New urban development project for Brussels wasteland unveiled

New urban development project for Brussels wasteland unveiled
The Josaphat Brownfield, Credit: Bernard Pasau/Belga.

The Urban Development Corporation, SAU, and its partners  on Thursday unveiled their project for a new sustainable neighbourhood on the site of the former Josaphat marshalling yard.

The location is part of the Josaphat Brownfield, located between Schaerbeek and Evere in Brussels. This wasteland has been the object of grassroot mobilisation and political division in the capital, due to the biodiversity that has developed there over the years, including birds, wild bees, moths, butterflies, dragonflies, damselflies, beetles and grasshoppers.

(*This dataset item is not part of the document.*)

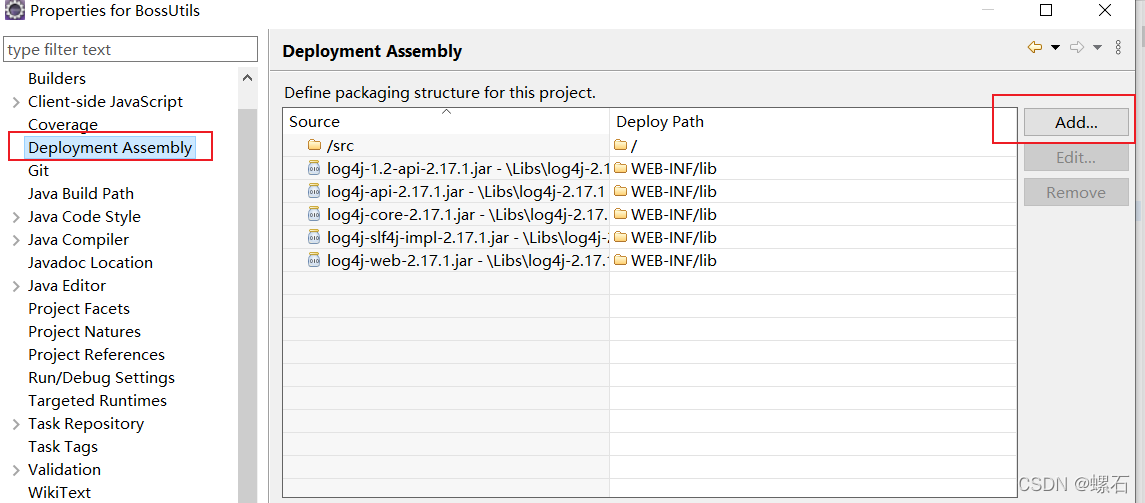This screenshot has width=1145, height=503.
Task: Select the /src folder icon
Action: point(314,145)
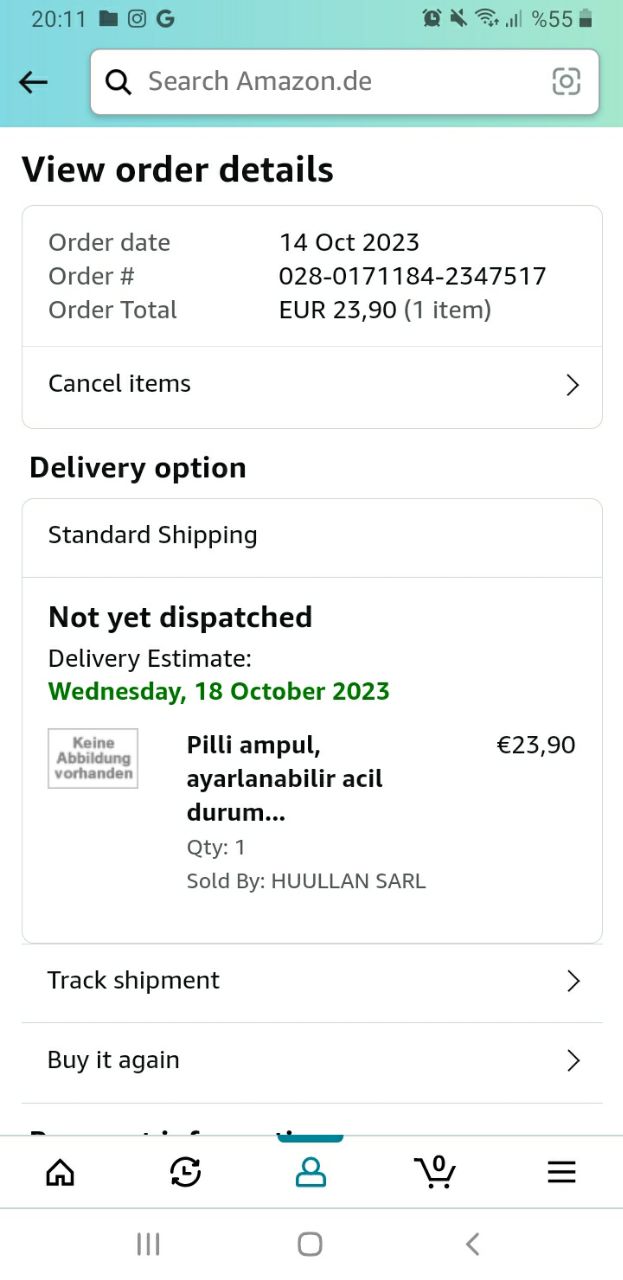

Reduced from the thousand homes initially planned, the project presented at a press conference on Thursday now provides for 509 mixed dwellings, including 246 private homes, 135 social rental housing, 23 acquisitive homes and, finally, 105 units of “average” housing (i.e. homes intended for the middle class).

The project, spread over 4 hectares, also includes a school, a brewery, two shops, a café, three community premises and locations dedicated to economic activity.

The 373 non-private parking spaces will be located under the two main housing blocks. A single access will lead to them, as the district is intended to be pedestrianised, with cycle paths no more than two metres wide (to allow emergency vehicles to pass).

The main sticking point, safeguarding the biodiversity of the wasteland, has been taken into account, according to the SAU and its partners – winning consortium Eiffage/Axa, Brussels public operator citydev.brussels, regional housing agency SLRB, and the Housing Fund.

Fruit trees, shrubs, low plants, a dragonfly pond, lighting that respects nocturnal animals, nesting boxes and insect hotels have led architect Clément Willemin to say that the environment will be even “richer” in terms of biodiversity.

The wasteland, an area with poor, sandy soil, will continue to host the fauna and flora currently present, while “other species will replace them in the built-up site,” according to Willemin.

In total, the urbanised area of the new district will occupy 33% of the 10.6 ha of the current wasteland and the wooded slope to the west of the railway that runs through the area.